Saved entries:
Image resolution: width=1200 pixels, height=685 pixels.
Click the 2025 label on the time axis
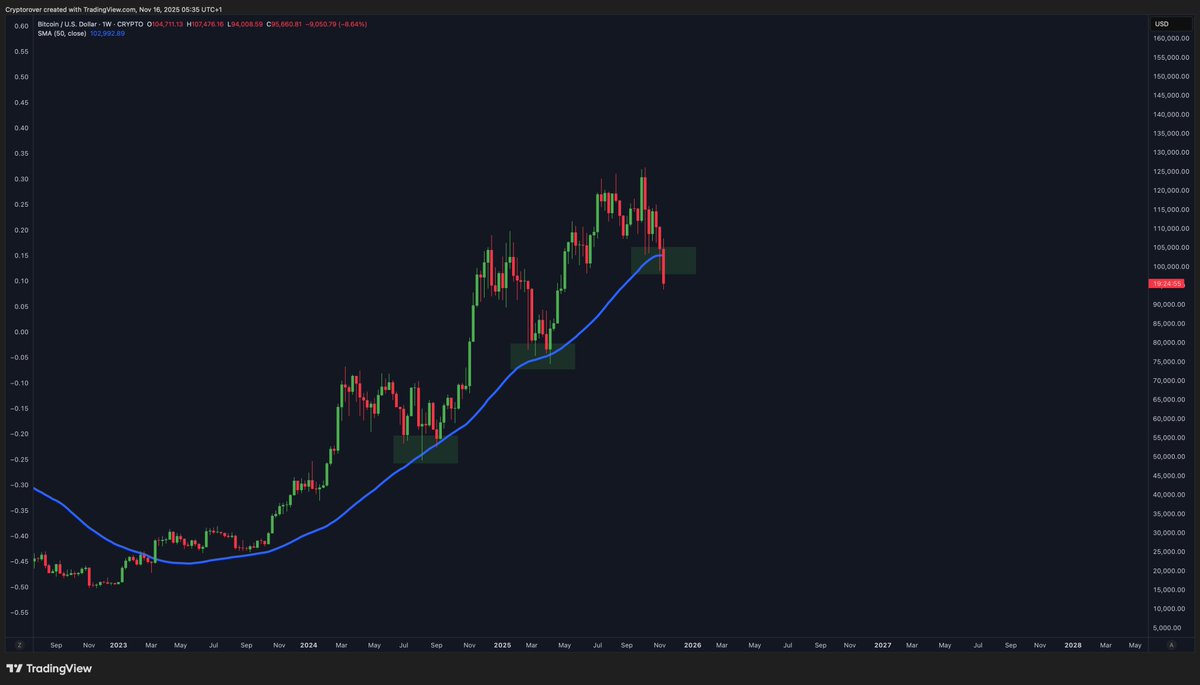coord(502,645)
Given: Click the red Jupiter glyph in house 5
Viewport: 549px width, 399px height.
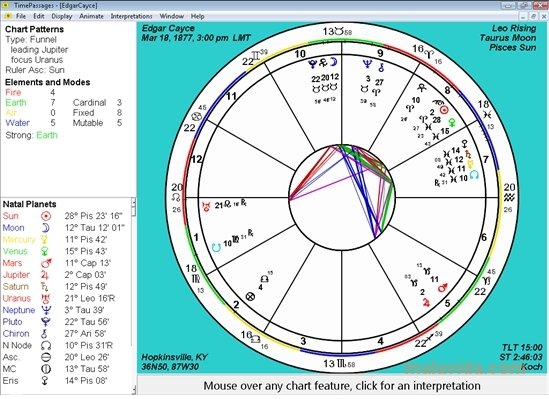Looking at the screenshot, I should (426, 302).
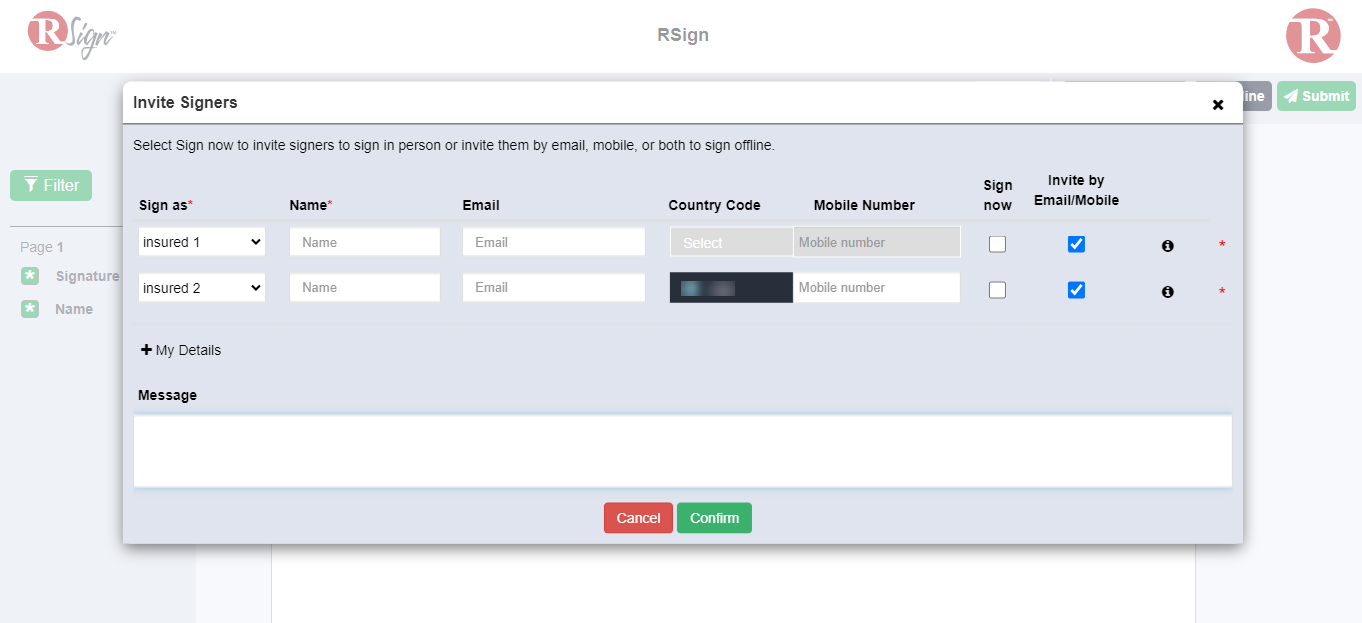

PROBLEM TO SOLVE |
Set every record down verbatim. No pictures belong in the copy.

ANSWER SECTION |
Image resolution: width=1200 pixels, height=685 pixels.
Click the 2025 label on the time axis
coord(502,645)
Given: Click the red Jupiter glyph in house 5
Viewport: 549px width, 399px height.
Looking at the screenshot, I should (426, 302).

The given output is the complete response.